* _The task_:
Only the lines below starting at the one containing "Open the search sidebar panel" and ending at the one containing "You are a computer-use agent. Image resolution: width=1383" belong in the answer, each copied exactly.

* _Extracted information_:
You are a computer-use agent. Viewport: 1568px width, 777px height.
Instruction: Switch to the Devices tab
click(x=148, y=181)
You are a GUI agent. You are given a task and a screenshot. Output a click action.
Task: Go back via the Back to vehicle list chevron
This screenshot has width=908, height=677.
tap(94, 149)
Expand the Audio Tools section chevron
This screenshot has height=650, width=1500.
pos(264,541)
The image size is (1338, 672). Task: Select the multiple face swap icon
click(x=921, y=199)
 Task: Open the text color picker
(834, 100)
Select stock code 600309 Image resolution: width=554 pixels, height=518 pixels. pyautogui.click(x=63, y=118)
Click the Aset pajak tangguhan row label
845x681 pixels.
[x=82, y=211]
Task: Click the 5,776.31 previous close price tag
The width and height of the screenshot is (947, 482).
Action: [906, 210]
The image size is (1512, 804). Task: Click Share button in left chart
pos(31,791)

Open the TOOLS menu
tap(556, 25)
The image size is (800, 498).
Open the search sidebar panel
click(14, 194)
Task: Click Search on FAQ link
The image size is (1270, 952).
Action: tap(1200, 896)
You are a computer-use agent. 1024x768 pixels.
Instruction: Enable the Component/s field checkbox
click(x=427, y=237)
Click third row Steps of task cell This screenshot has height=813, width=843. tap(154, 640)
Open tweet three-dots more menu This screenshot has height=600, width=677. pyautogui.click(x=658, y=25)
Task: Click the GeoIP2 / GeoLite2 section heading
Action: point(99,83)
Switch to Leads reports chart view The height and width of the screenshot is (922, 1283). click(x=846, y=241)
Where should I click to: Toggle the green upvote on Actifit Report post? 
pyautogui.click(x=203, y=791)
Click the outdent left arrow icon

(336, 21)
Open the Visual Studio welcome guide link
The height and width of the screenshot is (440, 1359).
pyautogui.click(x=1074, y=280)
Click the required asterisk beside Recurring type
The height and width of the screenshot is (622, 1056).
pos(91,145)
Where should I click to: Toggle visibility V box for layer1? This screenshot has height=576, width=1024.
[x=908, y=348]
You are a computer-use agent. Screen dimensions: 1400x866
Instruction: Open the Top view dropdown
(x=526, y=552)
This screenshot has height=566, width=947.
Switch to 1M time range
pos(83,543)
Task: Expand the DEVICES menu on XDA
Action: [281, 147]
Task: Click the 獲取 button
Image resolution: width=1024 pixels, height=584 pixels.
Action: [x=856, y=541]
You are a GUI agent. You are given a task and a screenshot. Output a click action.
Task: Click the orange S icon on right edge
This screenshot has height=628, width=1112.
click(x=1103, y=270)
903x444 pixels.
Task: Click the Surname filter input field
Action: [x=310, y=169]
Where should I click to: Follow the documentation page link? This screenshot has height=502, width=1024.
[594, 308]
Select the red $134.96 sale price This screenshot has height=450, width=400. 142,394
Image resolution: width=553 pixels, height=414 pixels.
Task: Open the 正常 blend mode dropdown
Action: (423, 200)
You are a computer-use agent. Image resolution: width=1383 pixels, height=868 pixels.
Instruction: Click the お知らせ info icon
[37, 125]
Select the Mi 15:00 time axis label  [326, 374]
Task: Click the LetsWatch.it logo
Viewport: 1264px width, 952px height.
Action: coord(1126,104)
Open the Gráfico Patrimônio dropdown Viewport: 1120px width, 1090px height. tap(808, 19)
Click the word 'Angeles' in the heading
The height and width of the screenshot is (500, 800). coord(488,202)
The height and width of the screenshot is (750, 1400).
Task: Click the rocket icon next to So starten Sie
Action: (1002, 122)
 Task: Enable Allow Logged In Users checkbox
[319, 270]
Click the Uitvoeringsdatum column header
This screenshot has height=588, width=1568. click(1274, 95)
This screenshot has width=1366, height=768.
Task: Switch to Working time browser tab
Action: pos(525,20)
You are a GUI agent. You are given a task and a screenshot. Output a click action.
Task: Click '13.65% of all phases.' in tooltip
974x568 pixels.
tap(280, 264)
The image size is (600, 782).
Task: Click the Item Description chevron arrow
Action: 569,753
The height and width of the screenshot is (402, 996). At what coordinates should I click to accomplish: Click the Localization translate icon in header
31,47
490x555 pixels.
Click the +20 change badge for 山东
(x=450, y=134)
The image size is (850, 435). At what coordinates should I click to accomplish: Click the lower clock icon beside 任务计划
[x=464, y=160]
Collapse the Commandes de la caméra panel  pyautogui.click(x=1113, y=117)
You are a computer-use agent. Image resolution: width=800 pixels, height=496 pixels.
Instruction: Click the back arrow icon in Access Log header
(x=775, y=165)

* _Written response_:
Open the search sidebar panel
click(14, 194)
Task: Click Search on FAQ link
The image size is (1270, 952).
Action: tap(1200, 896)
You are a computer-use agent. 1024x768 pixels.
Instruction: Enable the Component/s field checkbox
click(x=427, y=237)
Click third row Steps of task cell This screenshot has height=813, width=843. tap(154, 640)
Open tweet three-dots more menu This screenshot has height=600, width=677. pyautogui.click(x=658, y=25)
Task: Click the GeoIP2 / GeoLite2 section heading
Action: point(99,83)
Switch to Leads reports chart view The height and width of the screenshot is (922, 1283). click(x=846, y=241)
Where should I click to: Toggle the green upvote on Actifit Report post? 
pyautogui.click(x=203, y=791)
Click the outdent left arrow icon

(336, 21)
Open the Visual Studio welcome guide link
The height and width of the screenshot is (440, 1359).
pyautogui.click(x=1074, y=280)
Click the required asterisk beside Recurring type
The height and width of the screenshot is (622, 1056).
pos(91,145)
Where should I click to: Toggle visibility V box for layer1? This screenshot has height=576, width=1024.
[x=908, y=348]
You are a computer-use agent. Screen dimensions: 1400x866
Instruction: Open the Top view dropdown
(x=526, y=552)
This screenshot has height=566, width=947.
Switch to 1M time range
pos(83,543)
Task: Expand the DEVICES menu on XDA
Action: [281, 147]
Task: Click the 獲取 button
Image resolution: width=1024 pixels, height=584 pixels.
Action: [x=856, y=541]
You are a GUI agent. You are given a task and a screenshot. Output a click action.
Task: Click the orange S icon on right edge
This screenshot has height=628, width=1112.
click(x=1103, y=270)
903x444 pixels.
Task: Click the Surname filter input field
Action: [x=310, y=169]
Where should I click to: Follow the documentation page link? This screenshot has height=502, width=1024.
[594, 308]
Select the red $134.96 sale price This screenshot has height=450, width=400. 142,394
Image resolution: width=553 pixels, height=414 pixels.
Task: Open the 正常 blend mode dropdown
Action: (423, 200)
You are a computer-use agent. Image resolution: width=1383 pixels, height=868 pixels.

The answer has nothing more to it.